Study text
>>>>

The Supreme Court upheld 6-3 the Affordable Care Act's insurance subsidies this morning, delivering a huge win for President Obama and health care advocates. But, from the lines that have been circulating so far from the decision, Associate Justice Antonin Scalia, on page 21 of the dissent, may have already won for snarkiness.
Scalia is remarking, of course, on the fact that the Supreme Court has now repeatedly upheld "Obamacare" from major challenges. The first time came in 2012, during the presidential election, when the Court upheld the constitutionality of the law. In this case, Scalia argues that the court rewrote the law to turn a "penalty" for not holding insurance into a "tax." Also in this case, he argues, the Court ignored the ACA's language witholding federal funding for Medicaid, the health program for people in or near poverty, if a state refuses to expand its Medicaid program. Instead, the Court found that the federal government could withhold only the additional funding granted for a Medicaid expansion.
Needless to say, many legal analysts -- and the Court itself -- differed with Scalia on these points.
Here's the full excerpt from the final page-and-a-half of Scalia's dissent.

<<<<

Given data

>>>>

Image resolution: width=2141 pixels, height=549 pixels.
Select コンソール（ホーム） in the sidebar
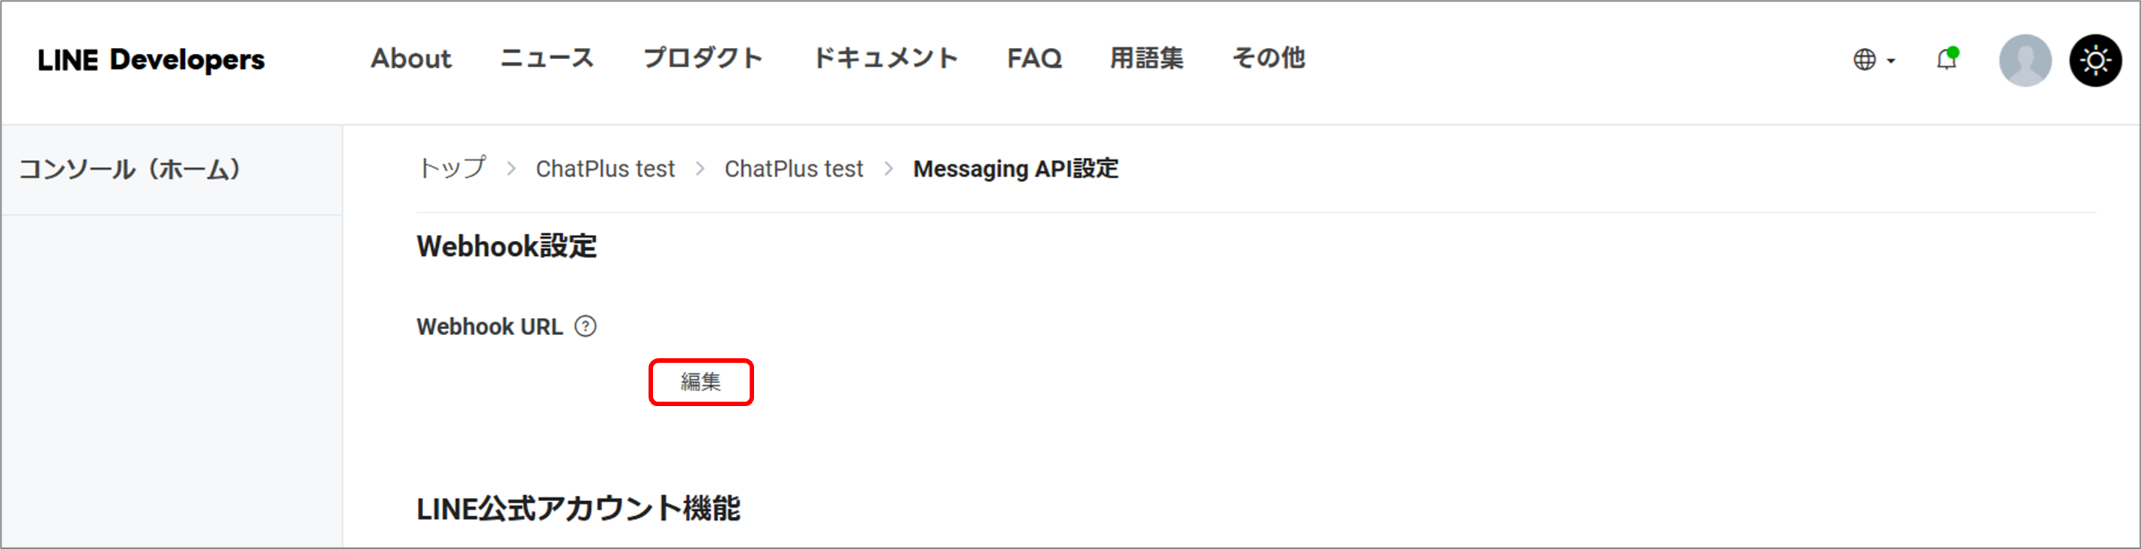coord(130,169)
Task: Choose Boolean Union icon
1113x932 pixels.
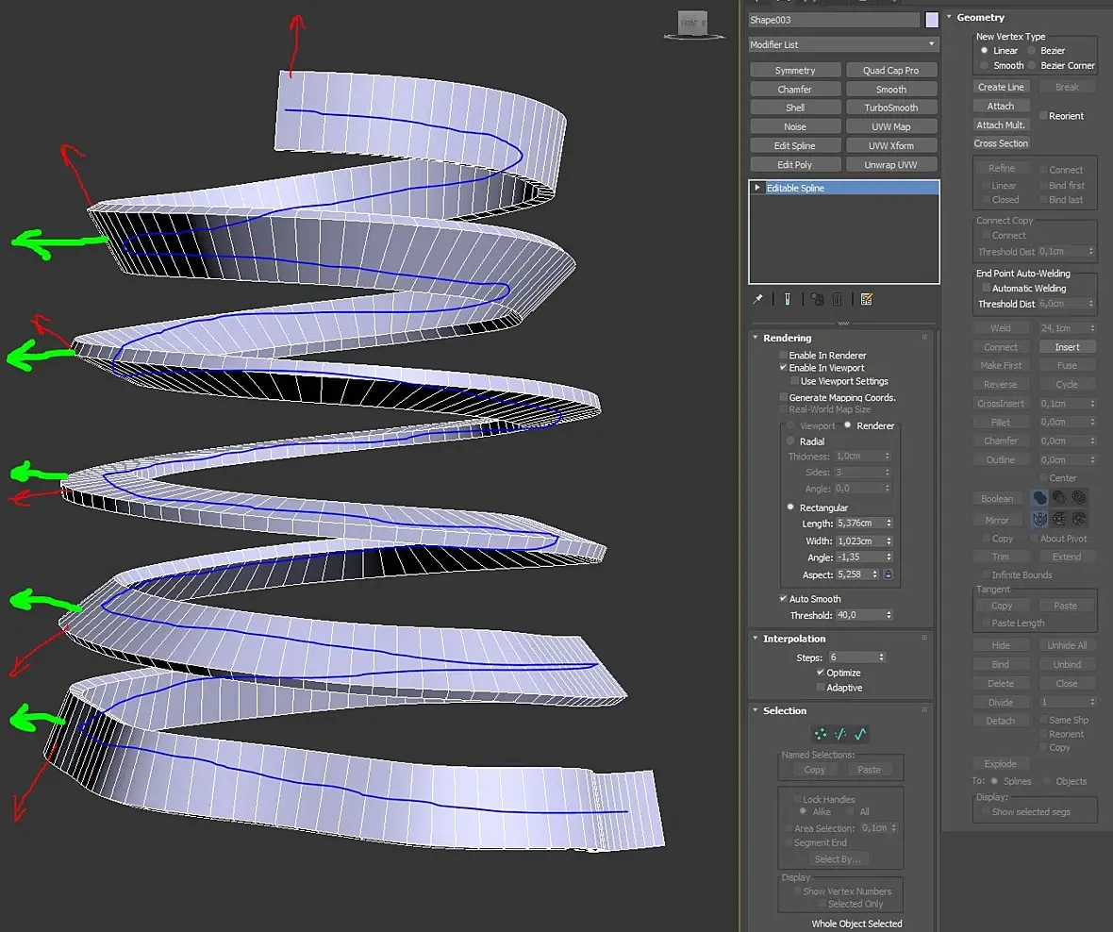Action: [1039, 498]
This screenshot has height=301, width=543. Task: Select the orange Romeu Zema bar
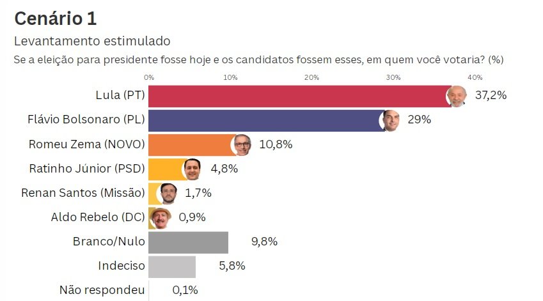point(190,144)
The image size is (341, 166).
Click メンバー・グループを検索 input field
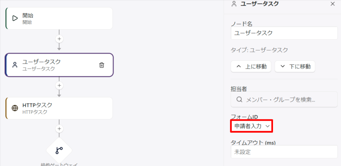point(284,100)
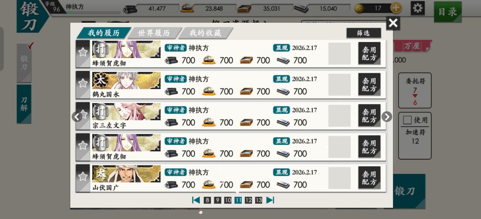Viewport: 481px width, 219px height.
Task: Open the green 目录 menu button
Action: 448,12
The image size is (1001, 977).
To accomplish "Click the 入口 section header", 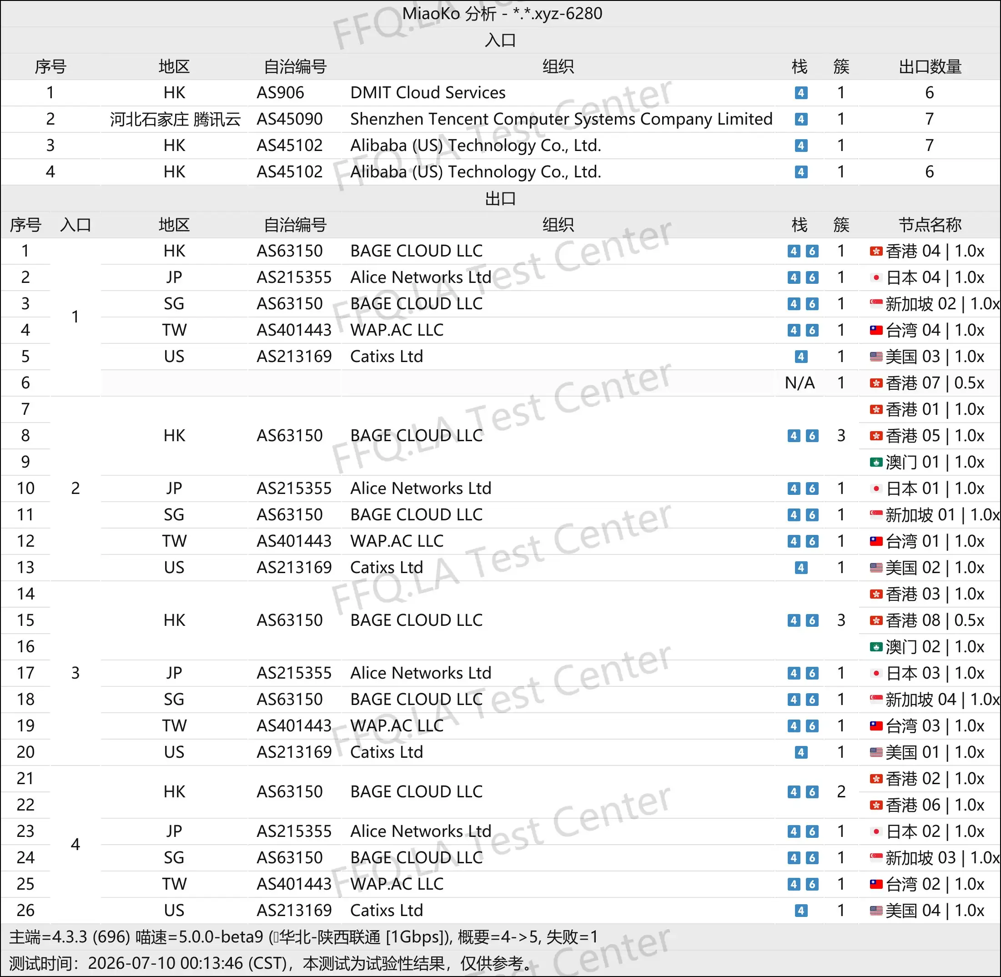I will pos(500,40).
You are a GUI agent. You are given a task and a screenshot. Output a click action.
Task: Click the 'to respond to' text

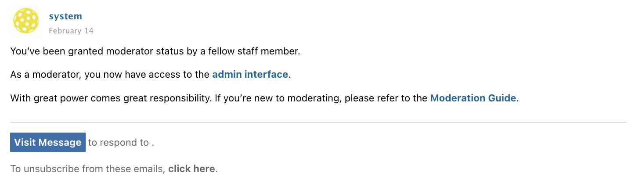click(x=119, y=142)
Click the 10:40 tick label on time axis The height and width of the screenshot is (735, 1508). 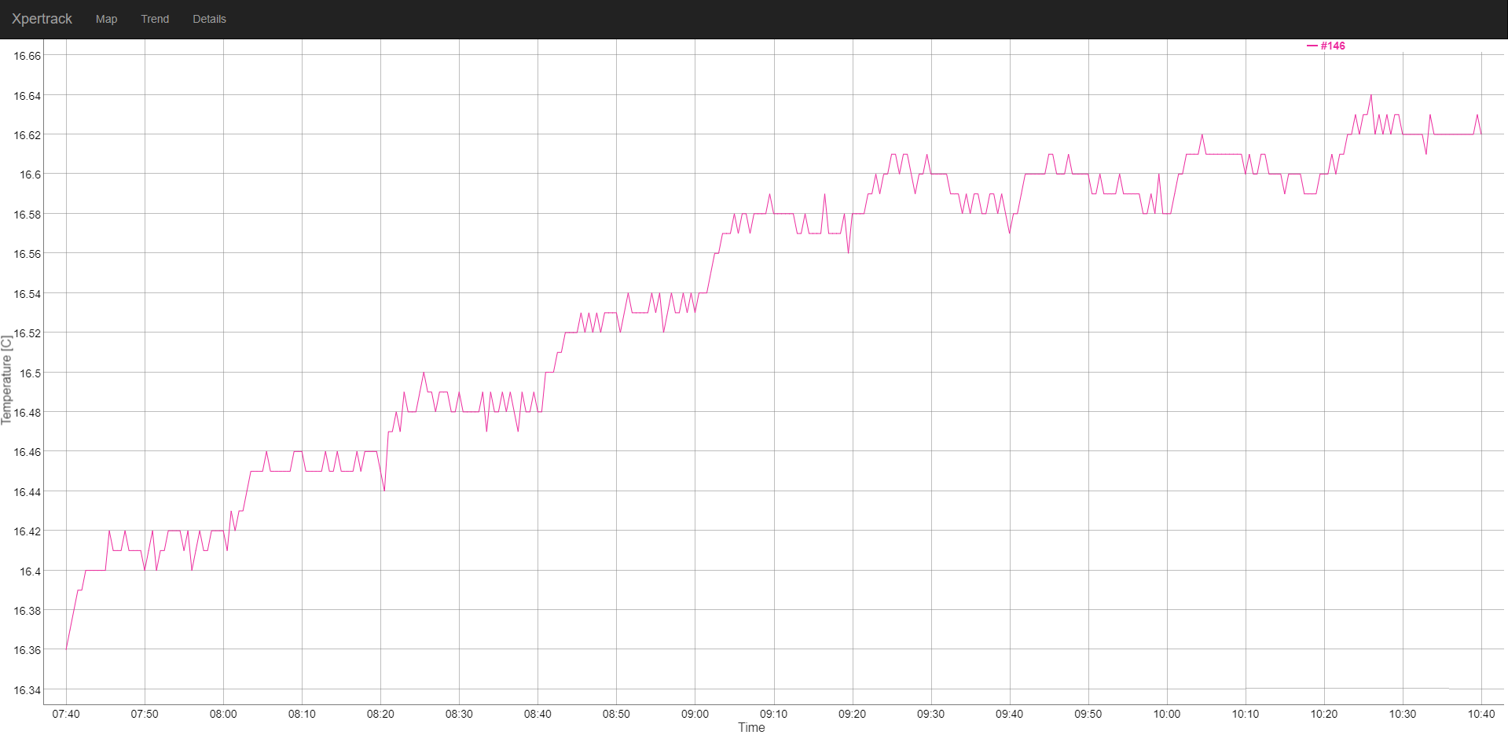1480,714
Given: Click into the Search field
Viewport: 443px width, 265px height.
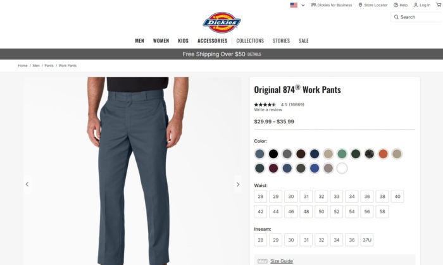Looking at the screenshot, I should tap(416, 17).
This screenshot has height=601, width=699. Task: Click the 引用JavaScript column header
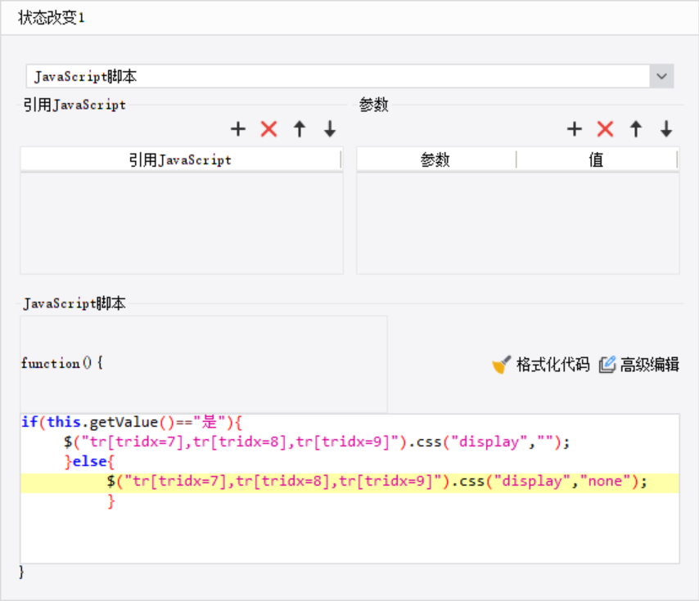[181, 159]
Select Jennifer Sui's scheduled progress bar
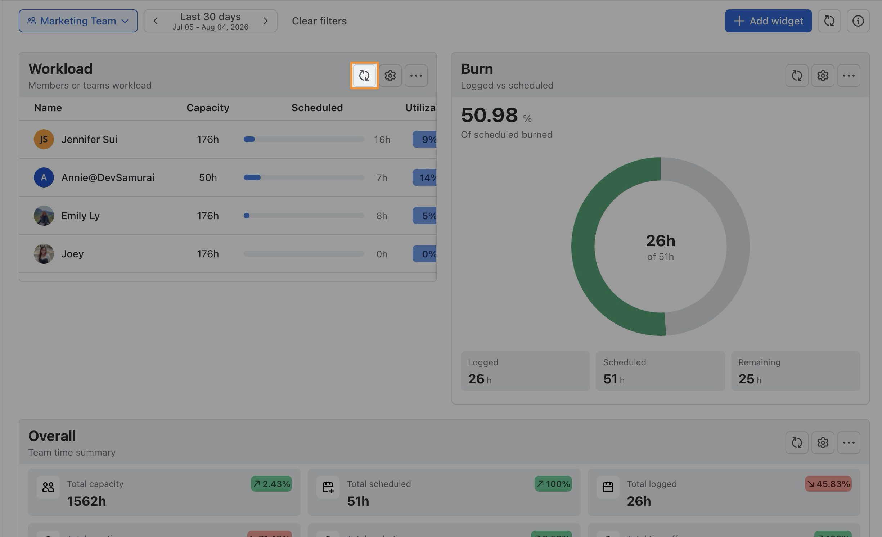 (304, 139)
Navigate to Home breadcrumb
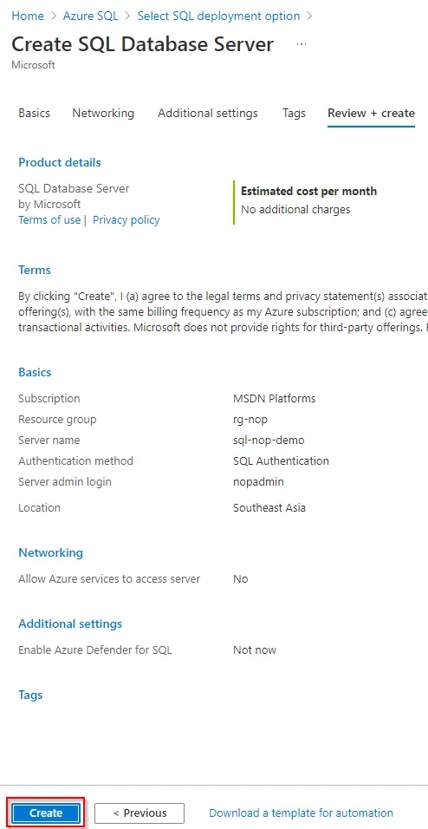428x829 pixels. pyautogui.click(x=28, y=16)
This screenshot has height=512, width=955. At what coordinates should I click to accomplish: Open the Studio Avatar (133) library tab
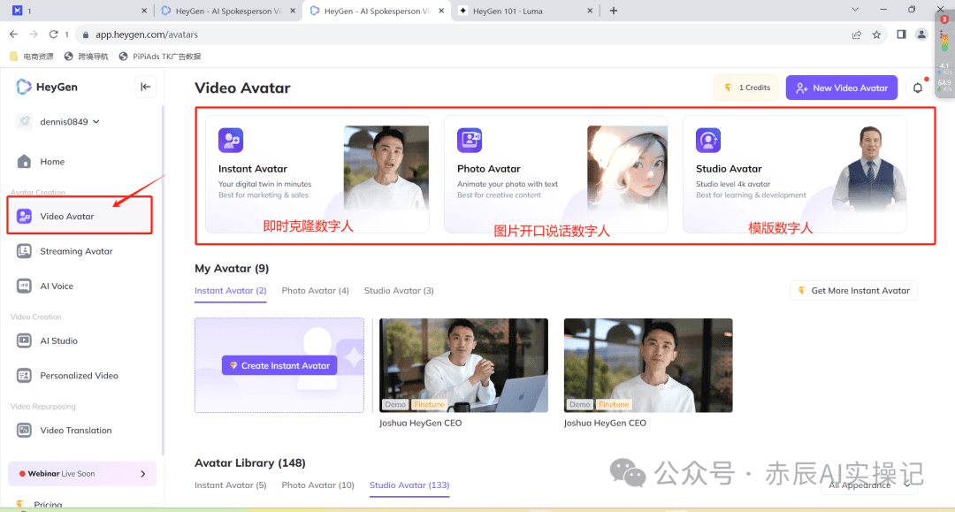[409, 485]
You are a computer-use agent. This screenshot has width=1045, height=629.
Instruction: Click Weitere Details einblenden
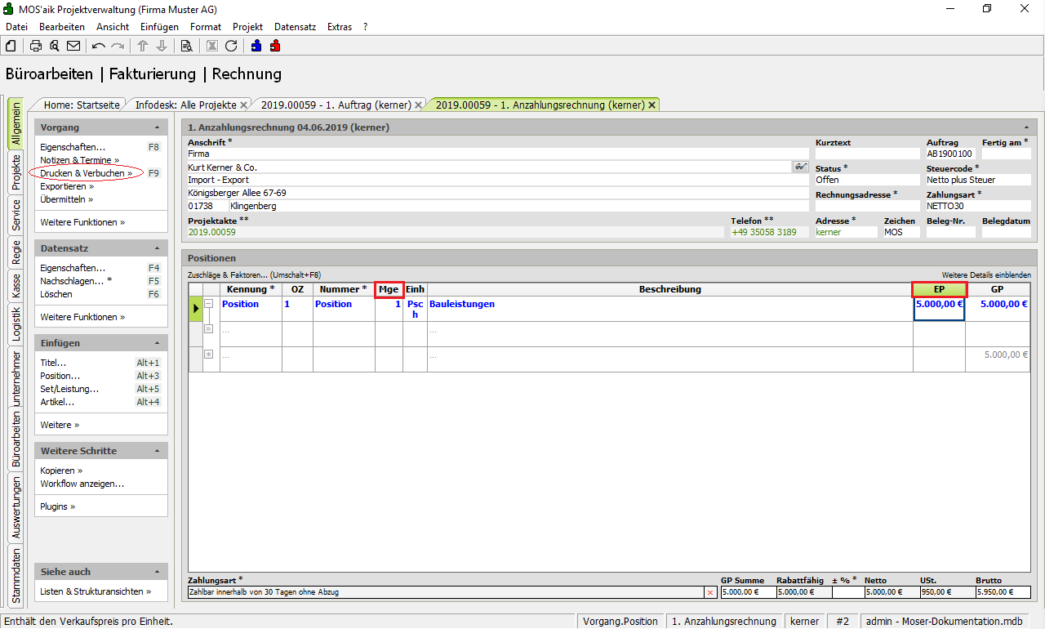pos(985,275)
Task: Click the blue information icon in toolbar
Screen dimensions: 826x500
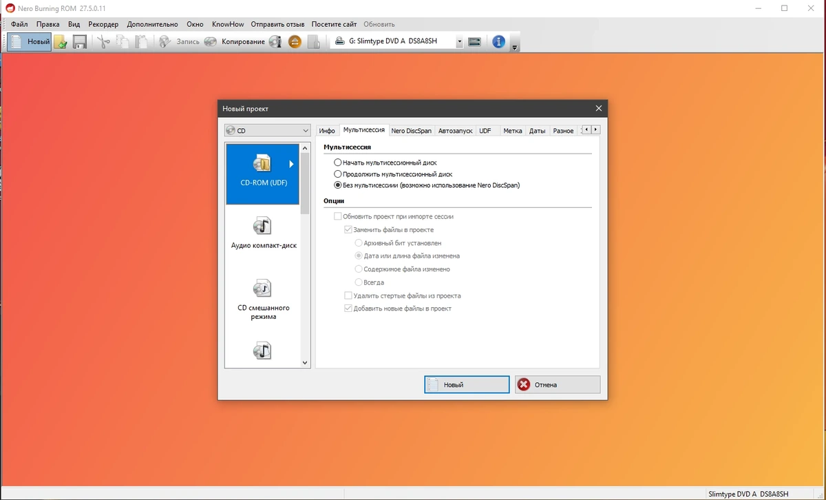Action: (x=499, y=41)
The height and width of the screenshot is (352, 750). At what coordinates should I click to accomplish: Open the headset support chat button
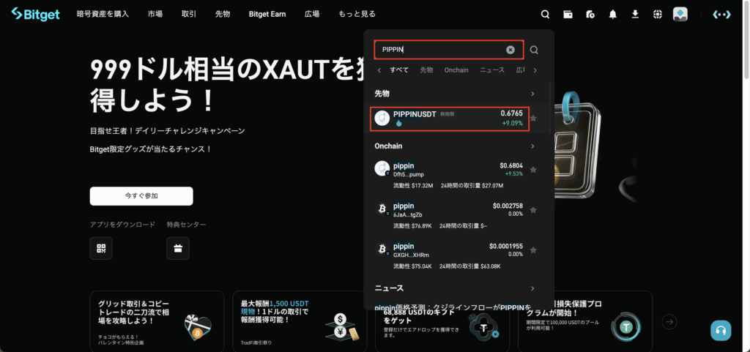coord(721,331)
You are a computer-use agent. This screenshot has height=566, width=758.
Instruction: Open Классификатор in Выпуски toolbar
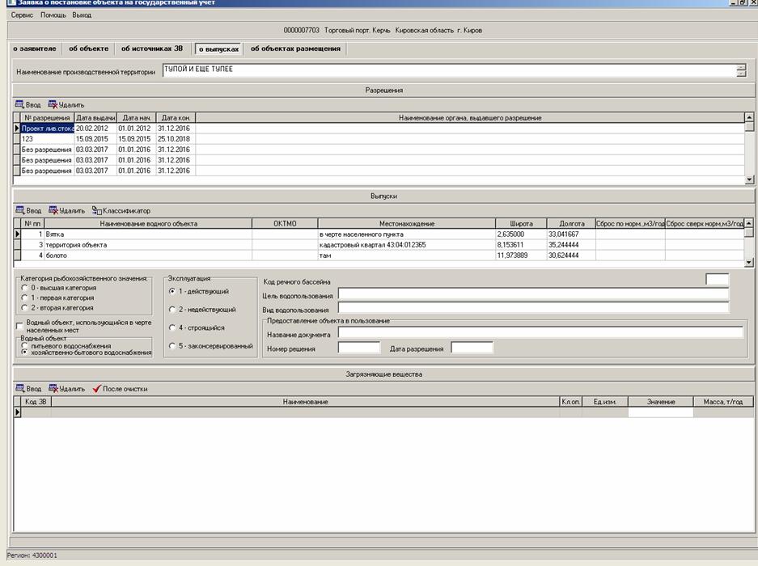pos(121,210)
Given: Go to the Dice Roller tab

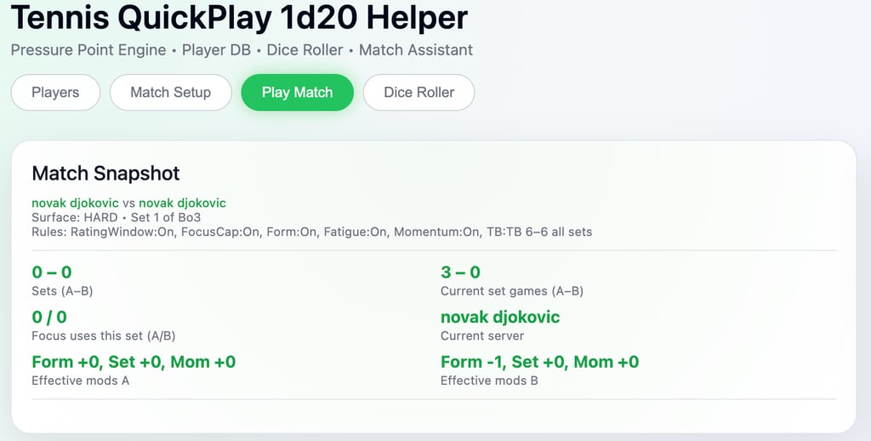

<<<<

Problem statement
Could you reproduce the passage of the Supreme Court Affordable Care Act article between "Needless to say, many" and "of Scalia's dissent.", inclusive, word for word?

Output
Needless to say, many legal analysts -- and the Court itself -- differed with Scalia on these points.
Here's the full excerpt from the final page-and-a-half of Scalia's dissent.